## Your objective
The complete listing below should be transcribed precisely.

* * *

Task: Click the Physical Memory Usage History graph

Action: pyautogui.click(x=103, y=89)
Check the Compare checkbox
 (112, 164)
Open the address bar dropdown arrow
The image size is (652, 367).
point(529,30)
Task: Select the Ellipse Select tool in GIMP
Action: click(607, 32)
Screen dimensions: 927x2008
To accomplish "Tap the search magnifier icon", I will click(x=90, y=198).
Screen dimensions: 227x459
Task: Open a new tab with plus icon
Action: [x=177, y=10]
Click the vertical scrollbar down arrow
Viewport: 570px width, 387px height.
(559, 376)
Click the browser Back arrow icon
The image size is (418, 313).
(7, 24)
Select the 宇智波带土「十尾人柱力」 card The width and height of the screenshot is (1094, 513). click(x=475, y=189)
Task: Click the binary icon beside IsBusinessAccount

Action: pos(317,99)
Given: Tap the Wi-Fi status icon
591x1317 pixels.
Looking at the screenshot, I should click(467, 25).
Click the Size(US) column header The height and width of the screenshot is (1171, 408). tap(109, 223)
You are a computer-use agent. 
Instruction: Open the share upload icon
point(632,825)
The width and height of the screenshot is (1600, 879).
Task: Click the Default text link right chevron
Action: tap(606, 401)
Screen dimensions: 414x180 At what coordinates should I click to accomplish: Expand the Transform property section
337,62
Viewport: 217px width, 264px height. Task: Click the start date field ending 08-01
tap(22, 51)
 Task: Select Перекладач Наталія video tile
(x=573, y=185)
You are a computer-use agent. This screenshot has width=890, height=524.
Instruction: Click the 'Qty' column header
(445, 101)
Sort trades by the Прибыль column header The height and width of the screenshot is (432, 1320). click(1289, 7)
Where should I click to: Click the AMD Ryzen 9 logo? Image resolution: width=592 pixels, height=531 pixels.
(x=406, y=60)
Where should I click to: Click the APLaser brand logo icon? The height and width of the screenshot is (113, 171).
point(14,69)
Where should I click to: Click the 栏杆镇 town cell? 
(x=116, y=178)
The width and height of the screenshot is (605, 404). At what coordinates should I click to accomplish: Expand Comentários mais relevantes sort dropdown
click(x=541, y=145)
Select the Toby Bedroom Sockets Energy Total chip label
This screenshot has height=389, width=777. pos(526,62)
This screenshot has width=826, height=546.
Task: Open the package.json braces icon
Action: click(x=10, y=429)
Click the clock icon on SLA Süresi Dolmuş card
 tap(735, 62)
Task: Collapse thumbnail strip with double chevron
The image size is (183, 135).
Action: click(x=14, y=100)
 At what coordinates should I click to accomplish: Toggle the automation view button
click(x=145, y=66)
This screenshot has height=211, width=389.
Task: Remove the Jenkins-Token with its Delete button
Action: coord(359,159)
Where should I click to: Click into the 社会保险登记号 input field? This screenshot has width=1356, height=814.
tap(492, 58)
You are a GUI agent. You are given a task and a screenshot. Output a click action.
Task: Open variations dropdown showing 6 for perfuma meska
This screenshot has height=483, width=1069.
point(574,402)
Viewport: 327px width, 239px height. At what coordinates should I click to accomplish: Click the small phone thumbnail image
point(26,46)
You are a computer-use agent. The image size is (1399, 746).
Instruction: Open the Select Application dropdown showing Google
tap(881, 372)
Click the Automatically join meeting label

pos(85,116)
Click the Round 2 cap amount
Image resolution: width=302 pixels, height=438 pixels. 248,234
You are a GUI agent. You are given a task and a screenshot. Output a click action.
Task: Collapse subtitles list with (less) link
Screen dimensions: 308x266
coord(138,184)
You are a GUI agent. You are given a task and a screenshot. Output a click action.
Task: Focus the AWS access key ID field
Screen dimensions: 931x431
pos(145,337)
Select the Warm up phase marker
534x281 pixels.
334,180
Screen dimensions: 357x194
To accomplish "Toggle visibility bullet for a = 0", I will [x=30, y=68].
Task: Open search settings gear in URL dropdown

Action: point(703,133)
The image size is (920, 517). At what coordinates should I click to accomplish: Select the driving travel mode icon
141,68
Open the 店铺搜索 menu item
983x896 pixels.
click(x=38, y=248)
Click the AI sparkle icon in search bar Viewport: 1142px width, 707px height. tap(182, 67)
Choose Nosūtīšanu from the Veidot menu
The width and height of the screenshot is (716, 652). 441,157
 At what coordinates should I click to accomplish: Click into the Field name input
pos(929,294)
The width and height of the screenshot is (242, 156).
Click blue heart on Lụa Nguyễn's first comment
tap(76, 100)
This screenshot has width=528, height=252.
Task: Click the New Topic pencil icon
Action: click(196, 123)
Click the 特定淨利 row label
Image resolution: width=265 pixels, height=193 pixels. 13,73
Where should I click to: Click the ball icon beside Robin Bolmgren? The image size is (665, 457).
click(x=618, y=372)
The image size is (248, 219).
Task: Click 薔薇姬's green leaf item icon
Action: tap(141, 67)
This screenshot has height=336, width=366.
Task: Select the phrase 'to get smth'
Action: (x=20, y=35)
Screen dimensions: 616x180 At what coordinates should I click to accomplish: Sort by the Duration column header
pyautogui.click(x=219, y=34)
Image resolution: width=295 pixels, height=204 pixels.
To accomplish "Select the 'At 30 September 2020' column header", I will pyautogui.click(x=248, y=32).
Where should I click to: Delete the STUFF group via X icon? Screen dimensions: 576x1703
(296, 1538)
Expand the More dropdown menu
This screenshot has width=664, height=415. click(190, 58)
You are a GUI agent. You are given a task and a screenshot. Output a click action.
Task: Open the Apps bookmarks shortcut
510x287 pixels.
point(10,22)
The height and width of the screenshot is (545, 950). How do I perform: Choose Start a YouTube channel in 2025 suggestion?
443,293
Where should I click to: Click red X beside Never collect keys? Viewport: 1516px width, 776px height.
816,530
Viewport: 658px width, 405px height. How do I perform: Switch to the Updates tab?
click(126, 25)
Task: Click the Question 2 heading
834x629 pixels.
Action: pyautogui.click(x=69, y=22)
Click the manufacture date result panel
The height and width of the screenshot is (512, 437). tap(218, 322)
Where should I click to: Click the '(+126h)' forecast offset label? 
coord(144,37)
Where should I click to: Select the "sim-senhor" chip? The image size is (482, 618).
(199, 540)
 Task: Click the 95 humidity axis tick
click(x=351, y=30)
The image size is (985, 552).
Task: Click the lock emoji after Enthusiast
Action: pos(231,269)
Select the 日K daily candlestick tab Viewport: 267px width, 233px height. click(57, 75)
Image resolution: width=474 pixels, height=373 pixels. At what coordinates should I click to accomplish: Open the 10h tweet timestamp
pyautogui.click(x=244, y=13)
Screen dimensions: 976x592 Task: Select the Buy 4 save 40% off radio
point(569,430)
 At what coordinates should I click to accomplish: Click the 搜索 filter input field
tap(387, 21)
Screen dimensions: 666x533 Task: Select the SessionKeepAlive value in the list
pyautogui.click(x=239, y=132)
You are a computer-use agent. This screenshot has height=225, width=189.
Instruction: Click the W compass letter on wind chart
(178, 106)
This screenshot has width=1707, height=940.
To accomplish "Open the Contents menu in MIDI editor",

* * *

## Written answer
Task: Click the Physical Memory Usage History graph

Action: pyautogui.click(x=103, y=89)
Check the Compare checkbox
 (112, 164)
Open the address bar dropdown arrow
The image size is (652, 367).
point(529,30)
Task: Select the Ellipse Select tool in GIMP
Action: click(607, 32)
Screen dimensions: 927x2008
To accomplish "Tap the search magnifier icon", I will click(x=90, y=198).
Screen dimensions: 227x459
Task: Open a new tab with plus icon
Action: [x=177, y=10]
Click the vertical scrollbar down arrow
Viewport: 570px width, 387px height.
(559, 376)
Click the browser Back arrow icon
The image size is (418, 313).
(7, 24)
Select the 宇智波带土「十尾人柱力」 card The width and height of the screenshot is (1094, 513). click(x=475, y=189)
Task: Click the binary icon beside IsBusinessAccount

Action: pos(317,99)
Given: Tap the Wi-Fi status icon
591x1317 pixels.
Looking at the screenshot, I should click(467, 25).
Click the Size(US) column header The height and width of the screenshot is (1171, 408). tap(109, 223)
You are a computer-use agent. 
Instruction: Open the share upload icon
point(632,825)
The width and height of the screenshot is (1600, 879).
Task: Click the Default text link right chevron
Action: tap(606, 401)
Screen dimensions: 414x180 At what coordinates should I click to accomplish: Expand the Transform property section
337,62
Viewport: 217px width, 264px height. Task: Click the start date field ending 08-01
tap(22, 51)
 Task: Select Перекладач Наталія video tile
(x=573, y=185)
You are a computer-use agent. This screenshot has width=890, height=524.
Instruction: Click the 'Qty' column header
(445, 101)
Sort trades by the Прибыль column header The height and width of the screenshot is (432, 1320). click(1289, 7)
Where should I click to: Click the AMD Ryzen 9 logo? Image resolution: width=592 pixels, height=531 pixels.
(x=406, y=60)
Where should I click to: Click the APLaser brand logo icon? The height and width of the screenshot is (113, 171).
point(14,69)
Where should I click to: Click the 栏杆镇 town cell? 
(x=116, y=178)
The width and height of the screenshot is (605, 404). At what coordinates should I click to accomplish: Expand Comentários mais relevantes sort dropdown
click(x=541, y=145)
Select the Toby Bedroom Sockets Energy Total chip label
This screenshot has height=389, width=777. pos(526,62)
This screenshot has width=826, height=546.
Task: Open the package.json braces icon
Action: click(x=10, y=429)
Click the clock icon on SLA Süresi Dolmuş card
 tap(735, 62)
Task: Collapse thumbnail strip with double chevron
The image size is (183, 135).
Action: click(x=14, y=100)
 At what coordinates should I click to accomplish: Toggle the automation view button
click(x=145, y=66)
This screenshot has height=211, width=389.
Task: Remove the Jenkins-Token with its Delete button
Action: coord(359,159)
Where should I click to: Click into the 社会保险登记号 input field? This screenshot has width=1356, height=814.
tap(492, 58)
You are a GUI agent. You are given a task and a screenshot. Output a click action.
Task: Open variations dropdown showing 6 for perfuma meska
This screenshot has height=483, width=1069.
point(574,402)
Viewport: 327px width, 239px height. At what coordinates should I click to accomplish: Click the small phone thumbnail image
point(26,46)
You are a computer-use agent. The image size is (1399, 746).
Instruction: Open the Select Application dropdown showing Google
tap(881, 372)
Click the Automatically join meeting label

pos(85,116)
Click the Round 2 cap amount
Image resolution: width=302 pixels, height=438 pixels. 248,234
You are a GUI agent. You are given a task and a screenshot. Output a click action.
Task: Collapse subtitles list with (less) link
Screen dimensions: 308x266
coord(138,184)
You are a GUI agent. You are given a task and a screenshot. Output a click action.
Task: Focus the AWS access key ID field
Screen dimensions: 931x431
pos(145,337)
Select the Warm up phase marker
534x281 pixels.
334,180
Screen dimensions: 357x194
To accomplish "Toggle visibility bullet for a = 0", I will [x=30, y=68].
Task: Open search settings gear in URL dropdown

Action: point(703,133)
The image size is (920, 517). At what coordinates should I click to accomplish: Select the driving travel mode icon
141,68
Open the 店铺搜索 menu item
983x896 pixels.
click(x=38, y=248)
Click the AI sparkle icon in search bar Viewport: 1142px width, 707px height. tap(182, 67)
Choose Nosūtīšanu from the Veidot menu
The width and height of the screenshot is (716, 652). 441,157
 At what coordinates should I click to accomplish: Click into the Field name input
pos(929,294)
The width and height of the screenshot is (242, 156).
Click blue heart on Lụa Nguyễn's first comment
tap(76, 100)
This screenshot has width=528, height=252.
Task: Click the New Topic pencil icon
Action: click(196, 123)
Click the 特定淨利 row label
Image resolution: width=265 pixels, height=193 pixels. 13,73
Where should I click to: Click the ball icon beside Robin Bolmgren? The image size is (665, 457).
click(x=618, y=372)
The image size is (248, 219).
Task: Click 薔薇姬's green leaf item icon
Action: tap(141, 67)
This screenshot has height=336, width=366.
Task: Select the phrase 'to get smth'
Action: (x=20, y=35)
Screen dimensions: 616x180 At what coordinates should I click to accomplish: Sort by the Duration column header
pyautogui.click(x=219, y=34)
Image resolution: width=295 pixels, height=204 pixels.
To accomplish "Select the 'At 30 September 2020' column header", I will pyautogui.click(x=248, y=32).
Where should I click to: Delete the STUFF group via X icon? Screen dimensions: 576x1703
(296, 1538)
Expand the More dropdown menu
This screenshot has width=664, height=415. click(190, 58)
You are a GUI agent. You are given a task and a screenshot. Output a click action.
Task: Open the Apps bookmarks shortcut
510x287 pixels.
point(10,22)
The height and width of the screenshot is (545, 950). How do I perform: Choose Start a YouTube channel in 2025 suggestion?
443,293
Where should I click to: Click red X beside Never collect keys? Viewport: 1516px width, 776px height.
816,530
Viewport: 658px width, 405px height. How do I perform: Switch to the Updates tab?
click(126, 25)
Task: Click the Question 2 heading
834x629 pixels.
Action: pyautogui.click(x=69, y=22)
Click the manufacture date result panel
The height and width of the screenshot is (512, 437). tap(218, 322)
Where should I click to: Click the '(+126h)' forecast offset label? 
coord(144,37)
Where should I click to: Select the "sim-senhor" chip? The image size is (482, 618).
(199, 540)
 Task: Click the 95 humidity axis tick
click(x=351, y=30)
The image size is (985, 552).
Task: Click the lock emoji after Enthusiast
Action: pos(231,269)
Select the 日K daily candlestick tab Viewport: 267px width, 233px height. click(57, 75)
Image resolution: width=474 pixels, height=373 pixels. At what coordinates should I click to accomplish: Open the 10h tweet timestamp
pyautogui.click(x=244, y=13)
Screen dimensions: 976x592 Task: Select the Buy 4 save 40% off radio
point(569,430)
 At what coordinates should I click to accomplish: Click the 搜索 filter input field
tap(387, 21)
Screen dimensions: 666x533 Task: Select the SessionKeepAlive value in the list
pyautogui.click(x=239, y=132)
You are a computer-use agent. This screenshot has height=225, width=189.
Instruction: Click the W compass letter on wind chart
(178, 106)
This screenshot has width=1707, height=940.
To accomplish "Open the Contents menu in MIDI editor",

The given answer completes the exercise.